Alireza Keshtkar

,
Ali-Asghar Hayat

,
Farnaz Atighi

,
Nazanin Ayare

,
Mohammadreza Keshtkar

,
Parsa Yazdanpanahi

,
Erfan Sadeghi

,
Noushin Deilami

,
Hamid Reihani

,
Alireza Karimi

,
Hamidreza Mokhtari

,
Mohammad Hashem Hashempur
Research Center for Traditional Medicine and History of Medicine, Department of Persian Medicine, School of Medicine, Shiraz University of Medical Sciences, Shiraz, Iran , hashempur@gmail.com
Abstract: (165 Views)
Background: A 175 billion parameter transformer architecture is used by OpenAI's ChatGPT language model to perform tasks requiring natural language processing.

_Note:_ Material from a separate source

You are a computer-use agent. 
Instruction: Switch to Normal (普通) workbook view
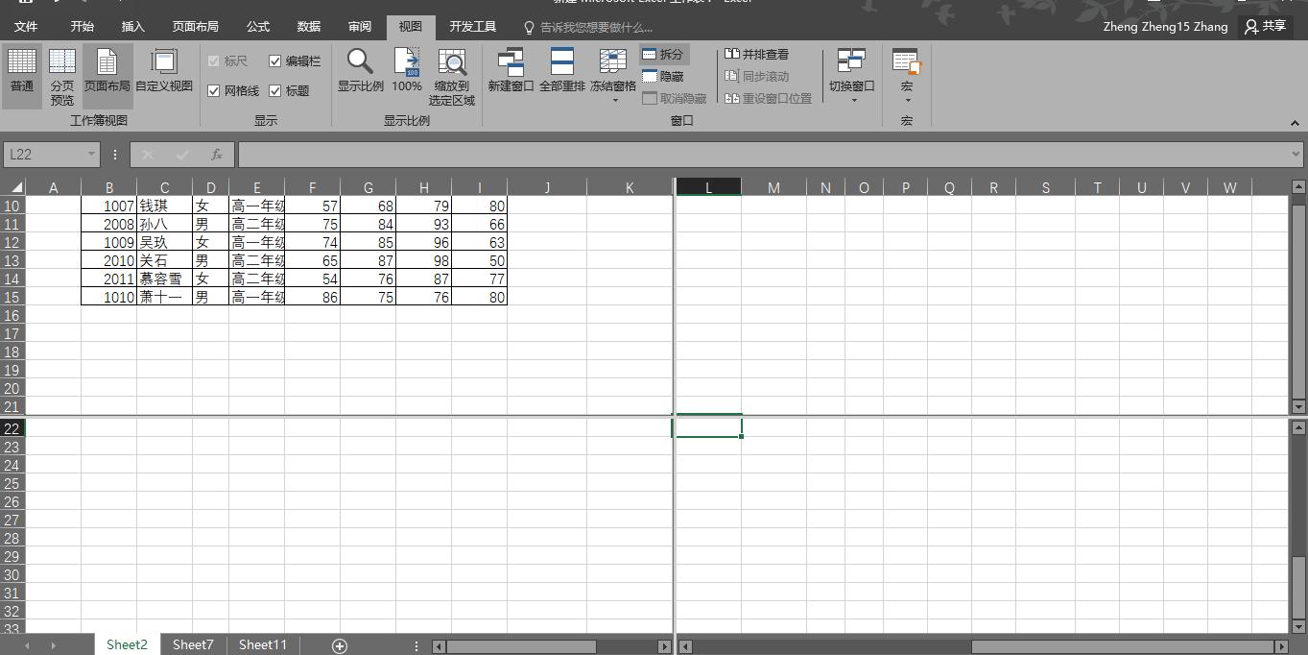pyautogui.click(x=22, y=72)
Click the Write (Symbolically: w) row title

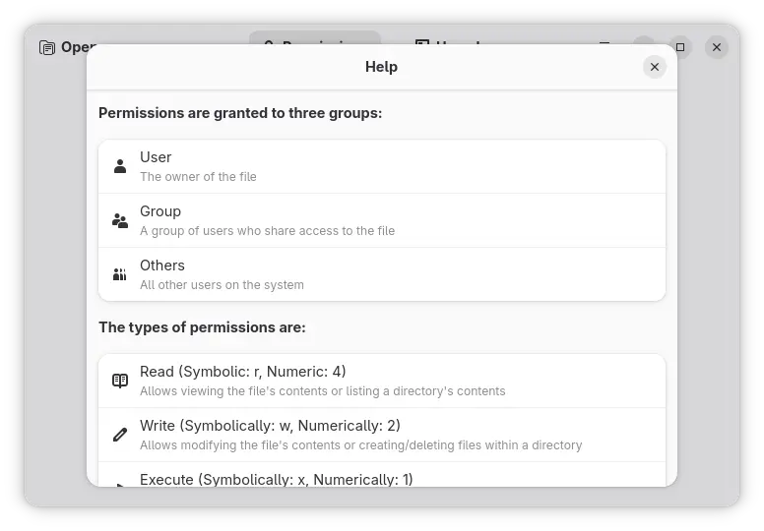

This study aims to evaluate the knowledge and interpretive abilities of ChatGPT on three types of Iranian medical license exams: basic sciences, pre-internship, and pre-residency.
Methods: This comparative study involved administering three different levels of Iran's medical license exams, which included basic sciences, pre-internship, and pre-residency, to ChatGPT 3.5. Two versions of each exam were used, corresponding to the ChatGPT 3.5's internet access time: one during the access time and one after. These exams were inputted to ChatGPT in Persian and English. The accuracy and concordance of each question were extracted by two blinded adjudicators.
Results: A total of 2210 questions, including 667 basic sciences, 763 pre-internship, and 780 pre-residency questions, were presented to ChatGPT in both English and Persian languages. Across all tests, the overall accuracy was found to be 48.5%, with an overall concordance of 91%. Notably, English questions exhibited higher accuracy and concordance rates, with 61.4% accuracy and 94.5% concordance, compared to 35.7% accuracy and 88.7% concordance for Persian questions.
Conclusion: Our findings demonstrate that ChatGPT performs above the required passing scores on basic sciences and pre-internship exams. Moreover, ChatGPT could obtain the minimal score needed to apply for residency positions in Iran; however, it was lower than the applicants' mean scores. Significantly, the model showcases its ability to provide reasoning and contextual information in the majority of responses. These results provide compelling evidence for the potential use of ChatGPT in medical education.